How to Cope When a Loved One Dies Very Young


Back to the question of dealing with the loss of a young person.  It might be easier to accept the loss of the elderly because in our understanding they have lived a more complete and full life.  We fully acknowledge that losing someone at a young age is often more difficult.  But coping with the death of anyone we love, under any circumstances, should always be the same for Christians.  We must remember to do exactly what God commands us to do…trust in Christ.  He commands this because He loves us.  We are to trust that He is the Sovereign God over everything and in His purpose and plan He is working all things our for our good and to His glory (Romans 8:28).  Believe that even in our losses are His blessings and His will for us in Christ Jesus (1 Thessalonians 5:18) — and remember and believe that one day we will understand.  



Allow yourself time to grieve.  Let the heart break and the tears flow, but in doing so seek the Lord and He will give you His peace (John 14:27) and comfort (John 14:16-18).  It might not seem enough at first, but trust in Christ’s promises, and as you move forward you will feel the pain of loss less and feel His presence more.


I  have personally experienced the loss of loved ones who were very young at death.  Two nephews at eight and nine, a best friend at 16, and a daughter at 29 (a prodigal loss — not death, but a similar experience of loss and pain in many ways).  What comforted me most in each loss was very different.  I was a child myself when my nephews drowned and it was my parents who explained that they were in heaven and now living with Jesus.  It was a very simple assurance of hope in God’s promises for His people.  When my best friend died at 16, all of us (her girlfriends) were inconsolable at her funeral.  It was her mother who came to us and comforted us with the words, “don’t cry for Jill, she’s with her Lord and Saviour in heaven.”  Those are words I’ve never forgotten and they are one of the very best (and shortest) testimonies I’ve ever heard.  Both of these examples provided an eternal perspective and gave comfort from the promises of Jesus.
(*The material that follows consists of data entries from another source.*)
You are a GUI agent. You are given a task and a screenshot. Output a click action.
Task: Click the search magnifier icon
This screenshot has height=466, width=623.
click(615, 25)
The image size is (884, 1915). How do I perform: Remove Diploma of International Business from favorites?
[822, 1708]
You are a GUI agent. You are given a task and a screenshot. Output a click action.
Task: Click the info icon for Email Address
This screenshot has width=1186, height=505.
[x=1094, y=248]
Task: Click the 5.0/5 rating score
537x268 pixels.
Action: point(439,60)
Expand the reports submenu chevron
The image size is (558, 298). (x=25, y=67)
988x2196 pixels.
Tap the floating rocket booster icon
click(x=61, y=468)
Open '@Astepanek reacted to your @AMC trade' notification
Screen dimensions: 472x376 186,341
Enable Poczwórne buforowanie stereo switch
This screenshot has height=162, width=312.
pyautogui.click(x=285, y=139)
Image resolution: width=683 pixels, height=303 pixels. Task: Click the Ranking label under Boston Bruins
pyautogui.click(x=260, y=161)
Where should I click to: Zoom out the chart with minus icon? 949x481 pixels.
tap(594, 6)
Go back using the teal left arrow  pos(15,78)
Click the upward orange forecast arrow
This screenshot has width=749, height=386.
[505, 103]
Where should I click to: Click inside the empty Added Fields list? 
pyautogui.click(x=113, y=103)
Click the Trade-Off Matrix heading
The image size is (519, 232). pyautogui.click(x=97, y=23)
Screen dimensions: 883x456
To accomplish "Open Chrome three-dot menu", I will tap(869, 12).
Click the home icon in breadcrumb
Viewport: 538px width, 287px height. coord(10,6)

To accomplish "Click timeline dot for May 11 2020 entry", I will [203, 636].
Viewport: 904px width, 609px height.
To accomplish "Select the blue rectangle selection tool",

He has prepared a place for us and one day we will be with Him.


There were many other losses of gone-to-soon friends and family — a childhood playmate from illness, a long-time friend who drowned in college, a great-nephew killed in a car accident… and far-to-many others.  In the most painful loss I experienced, I came to understand how important the mind is in the grieving process.   By continually remembering Who God is, what He has done for us and who we are in Christ, we can and will find the strength and comfort needed. (I speak a lot about this in my book Why the Butterfly? A Book About Remembering. Read preview here.). Rightly remembering those three things focuses our minds and hearts on Jesus.  Rightly remembering will help us to keep an eternal perspective.  And, by anchoring our hope in Jesus, we can transform our minds and cope with grief much better.


So again, it is important to allow yourself time to grieve.  Below are a few suggestions.  But remember no suggestions from a mortal person can give you what you fully need to get through the grieving process.  Only Jesus has the strength and comfort that truly heals the heart and refreshes soul.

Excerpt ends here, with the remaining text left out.